When Will You Marry Paul Gauguin

When Will You Marry?: Paul Gauguin

When Will You Marry? is an 1892 painting in the Post-Impressionist style by the leading French artist Paul Gauguin. This work is located in the Kunstmuseum Basel in Switzerland.

Analysis of When will you Marry?

Paul Gauguin went to Tahiti to run away from “everything that is all artificial and conventional”. He was seeking an “Edenic paradise where he could create pure, ‘primitive’ art”. He was severely disappointed as Tahiti was already colonized in the 18th century, in fact approximately two-thirds of the indigenous people were wiped out by diseases brought by the European colonialists. Most had already converted to Christianity.

His paintings of Tahiti rejected reality and continue to perpetuate the myth that Tahiti was still “primitive” where women walked around in the nude. When Will You Marry?, depicts two Tahitian women, one dressed in traditional Tahitian dress and the other in a Western-style dress.

The woman in the traditional dress wears a white flower behind her left ear which shows she is looking for a husband. She is in a relaxed sitting position. The woman in the western style dress is sitting upright.

She is seen as strict and threatening compared to the other woman. Naomi E. Maurer has likened this pose to a mudra seen in eastern religions such as Buddhism. At the bottom is an inscription “NAFEA Faa ipoipo” which translates to “When Will You Marry?”.

Gauguin had an interest in the Tahitian language but he never tried to learn how to speak it. Despite being married in Europe, Gauguin had several relationships with Tahitian women. In his travelogue, he wrote that he married a thirteen-year-old girl named Teha’amana. Like his depictions of Tahiti, his travelogue is a dishonest retelling of his stay. The marriage was arranged by her family. It was common for French Colonialists to have ‘native’ wives and the marriages were not legally binding. It is possible her family did this for financial or social reasons. She became pregnant from this marriage. Teha’amana was also a model for many of the Tahitian paintings.

Art historian, Nancy Mowll Mathew noted that the “exotic sensuality” of his Tahitian paintings is so evident that it’s the most important part of these paintings. After he left Tahiti, he never saw this Teha’amana or the child again even after returning to Tahiti. Teha’amana refused to see him and remarried a Tahitian man.
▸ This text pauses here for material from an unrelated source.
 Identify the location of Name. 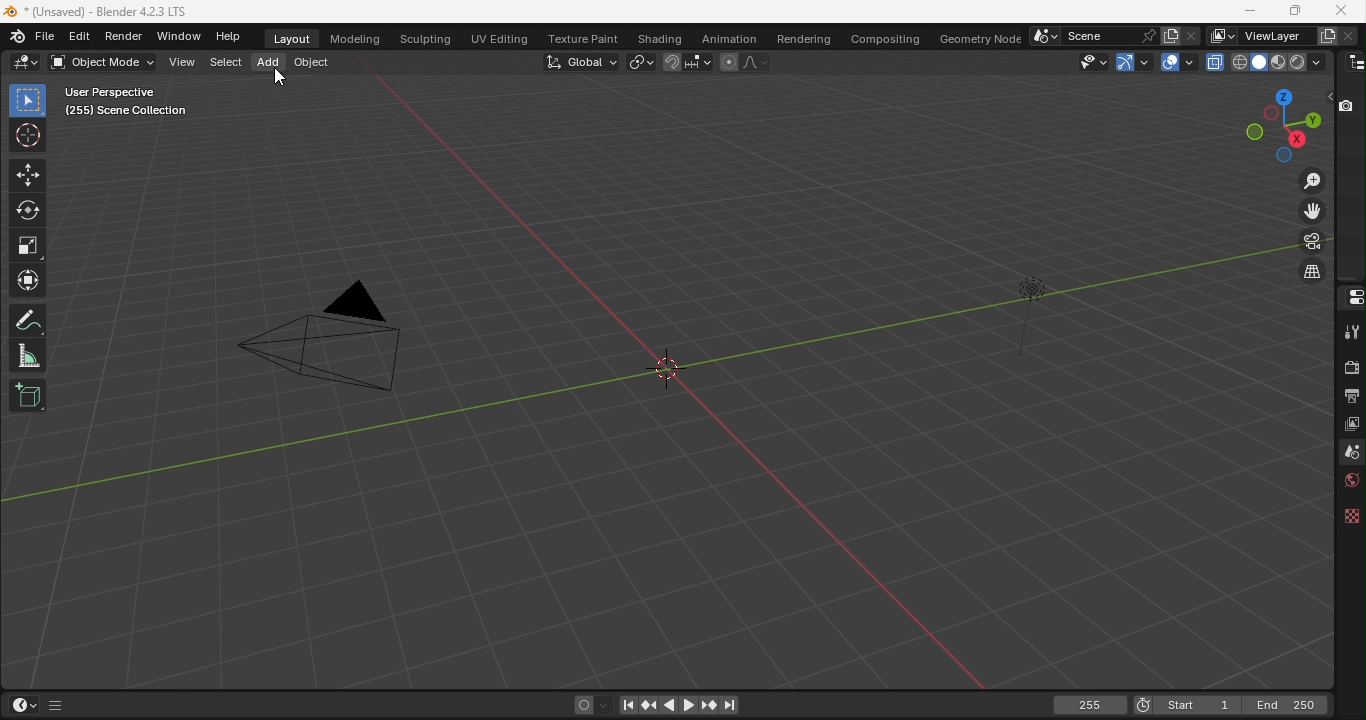
(1097, 36).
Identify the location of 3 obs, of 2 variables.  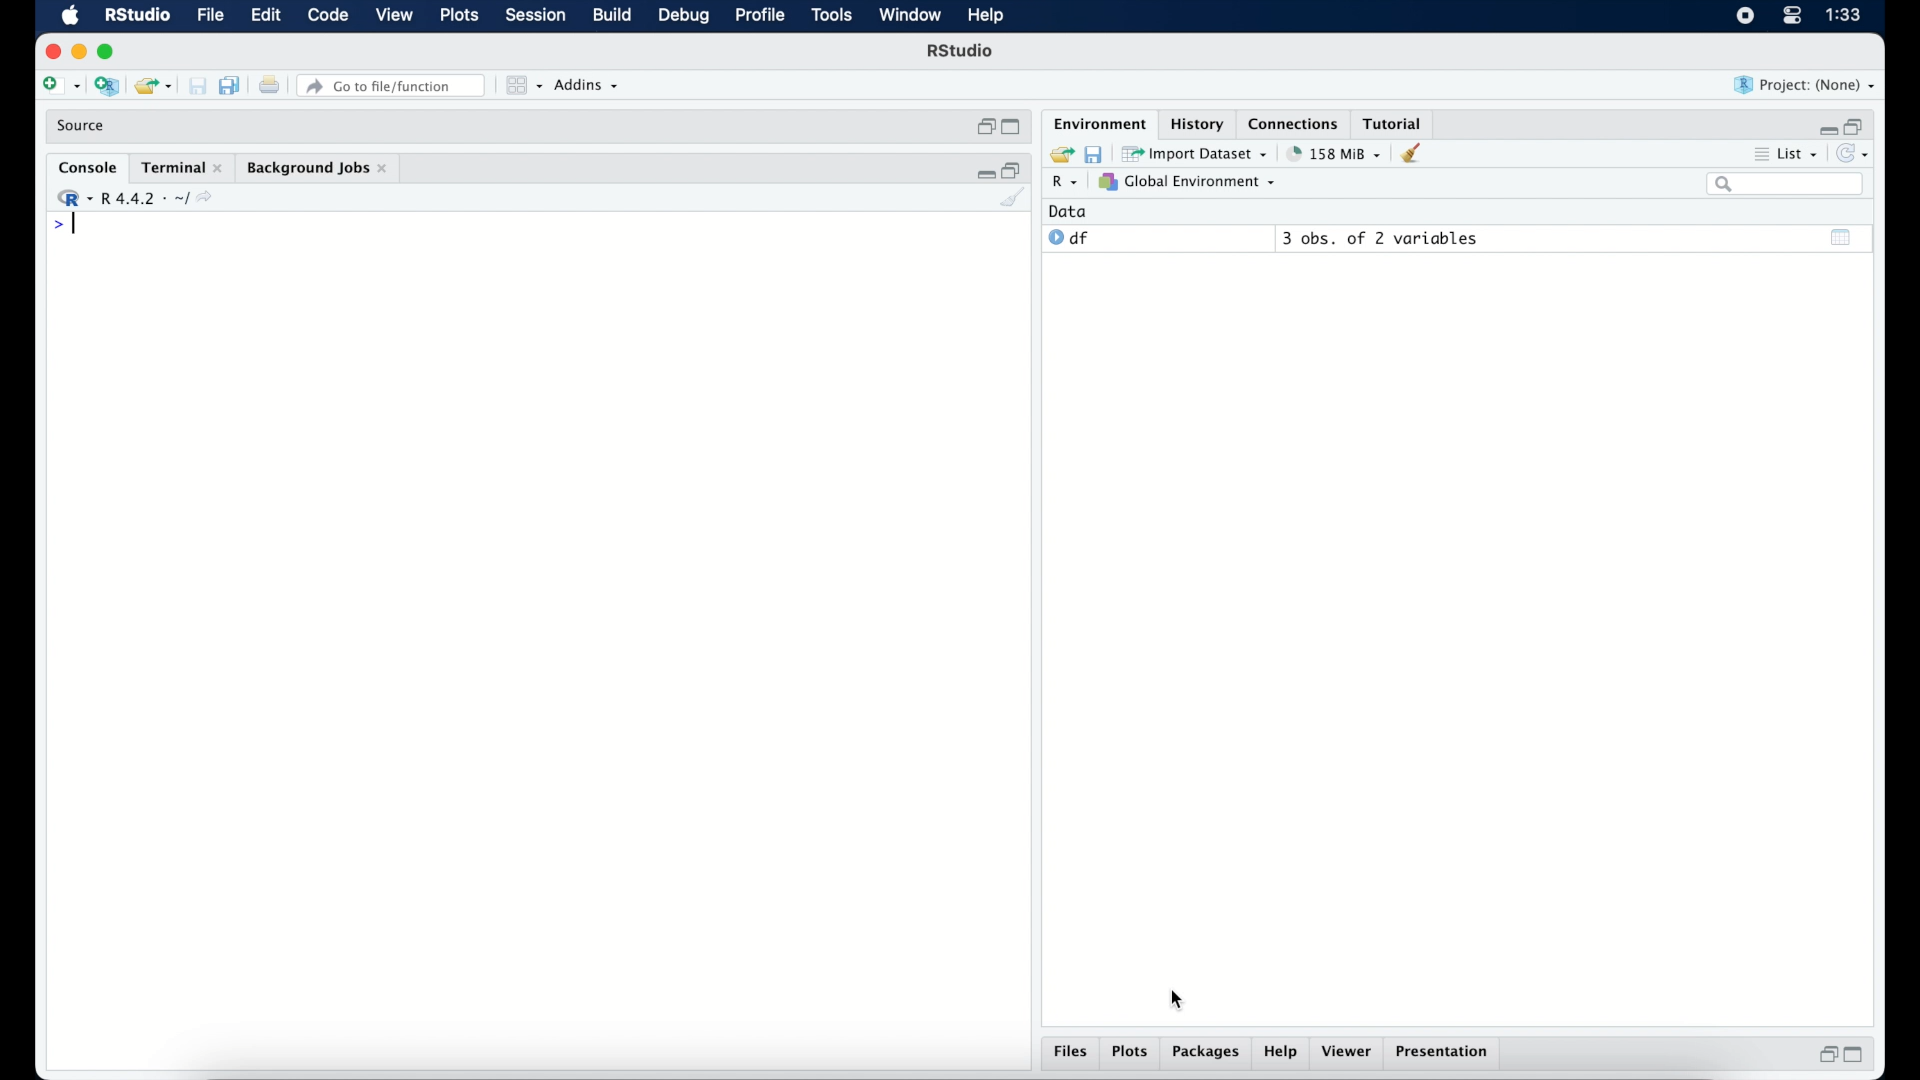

In his return, he somehow believed in the Tahiti he built in his mind and was disappointed a second time. When Gauguin returned to Europe, his Tahitian paintings were not received as well as he would have liked. However, in recent years, the painting, When Will You Marry? became one of the most expensive paintings ever sold.
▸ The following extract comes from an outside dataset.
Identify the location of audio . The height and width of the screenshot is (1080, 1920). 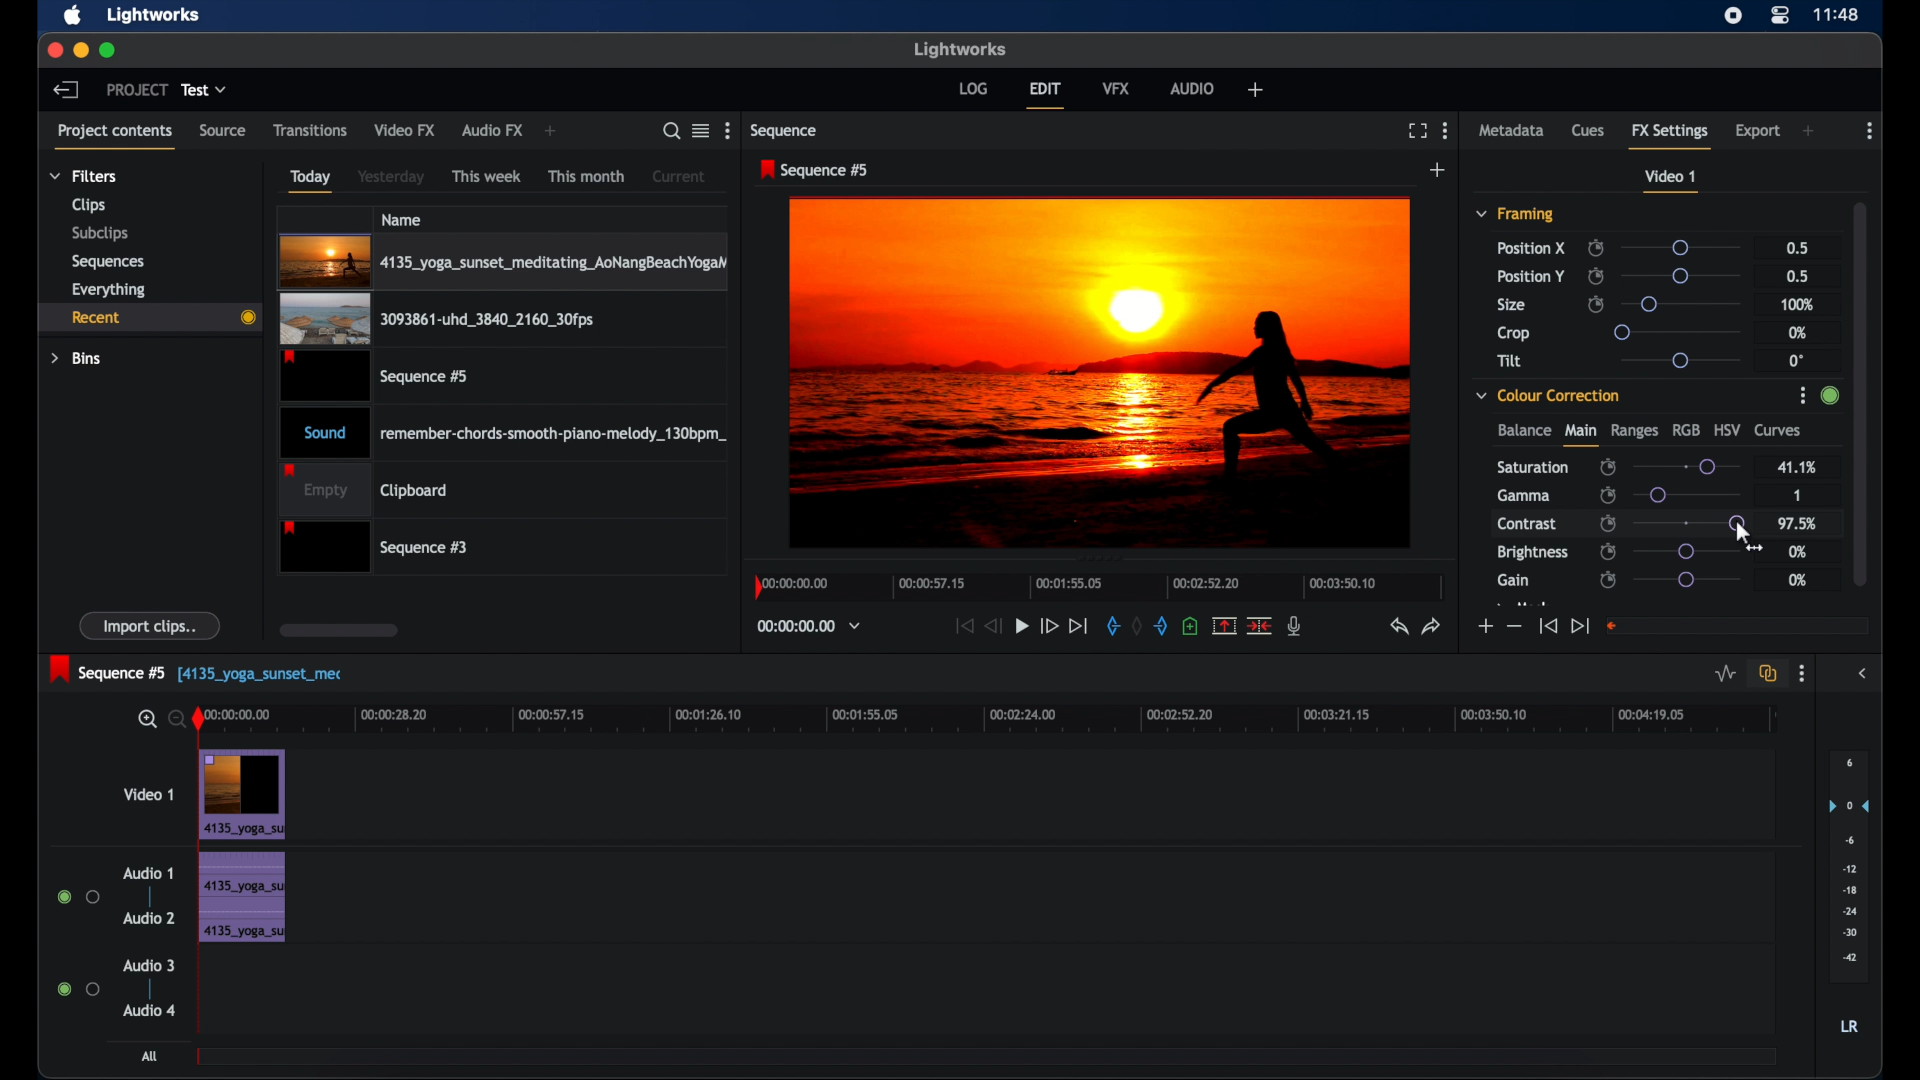
(240, 897).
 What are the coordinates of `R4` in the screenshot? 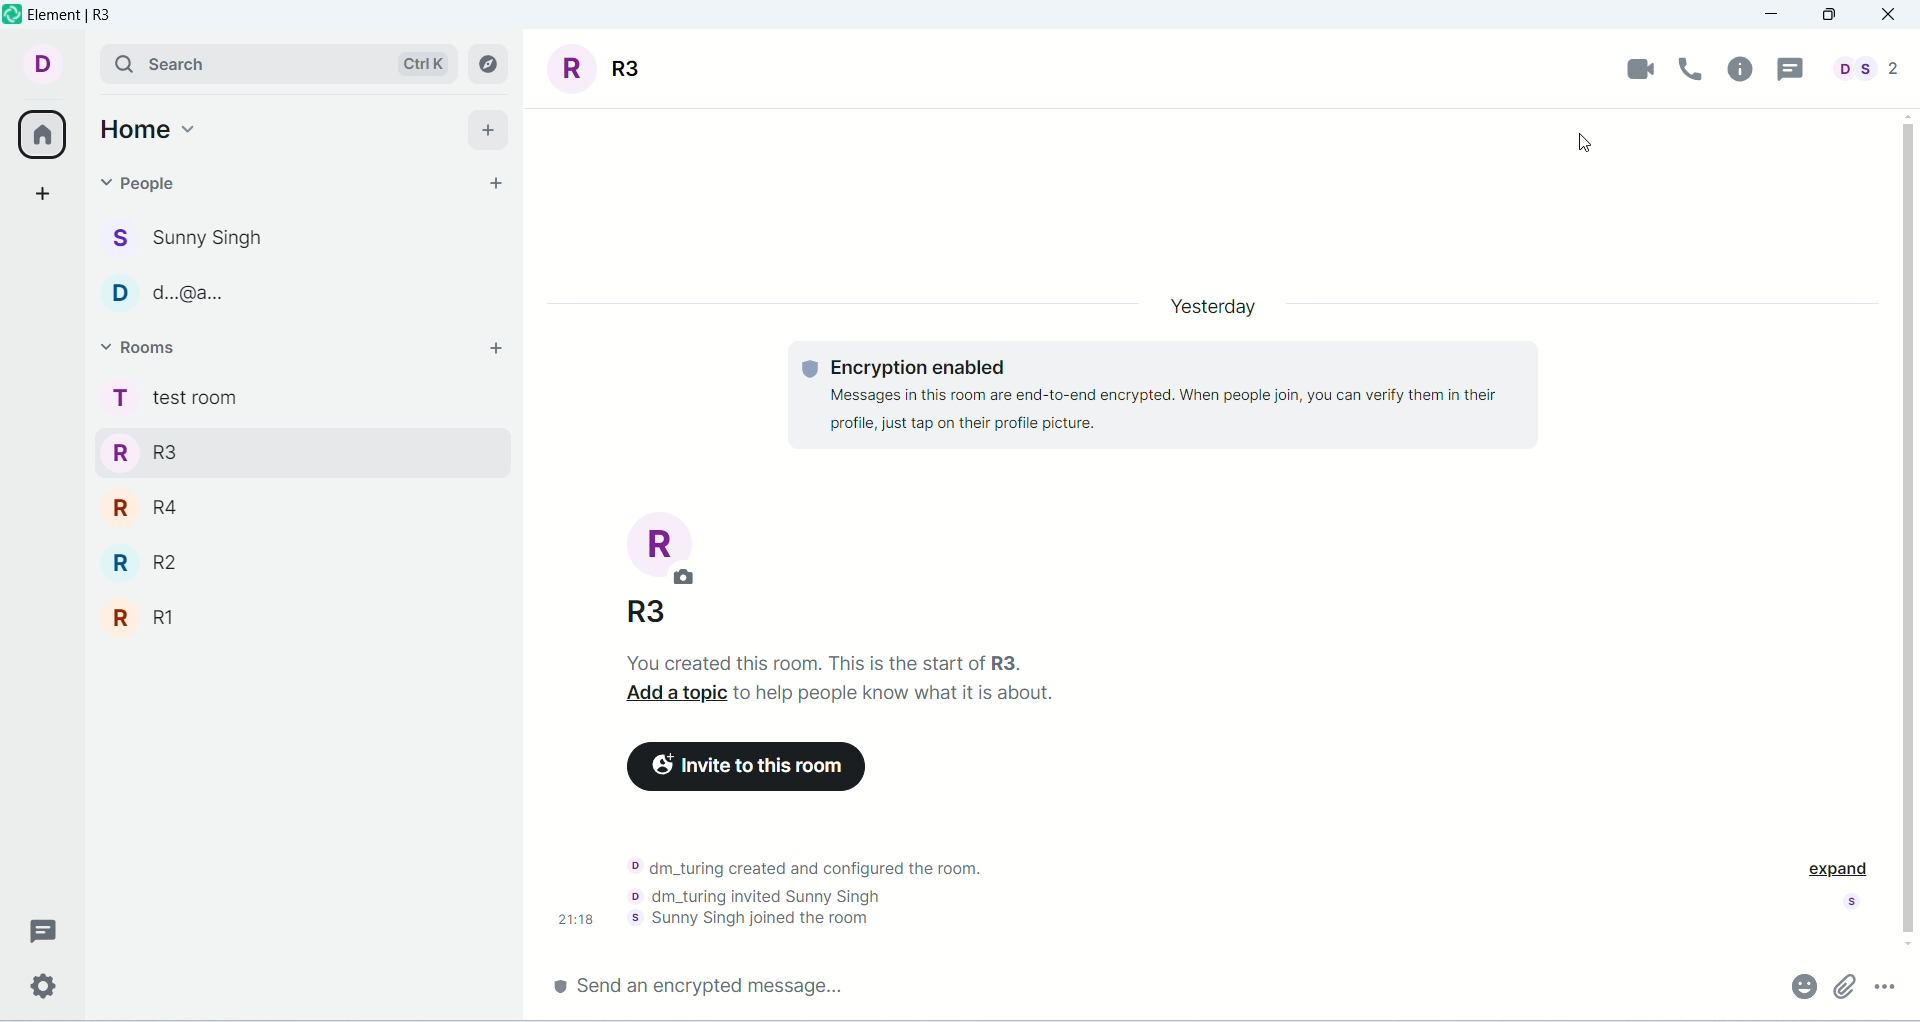 It's located at (260, 505).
While Gauguin’s painting still has aesthetic beauty one can help to think of the damage he had done while creating them. Not only of the models but also his continuing the myth that Tahitian people were made of sexually available women. There are no depictions of Tahitian men as if they don’t exist. He never saw the Tahitian people anything deeper than his sexual appetite. Despite these paintings and the artist being problematic, as educated readers, we can learn the dangers of exoticizing people.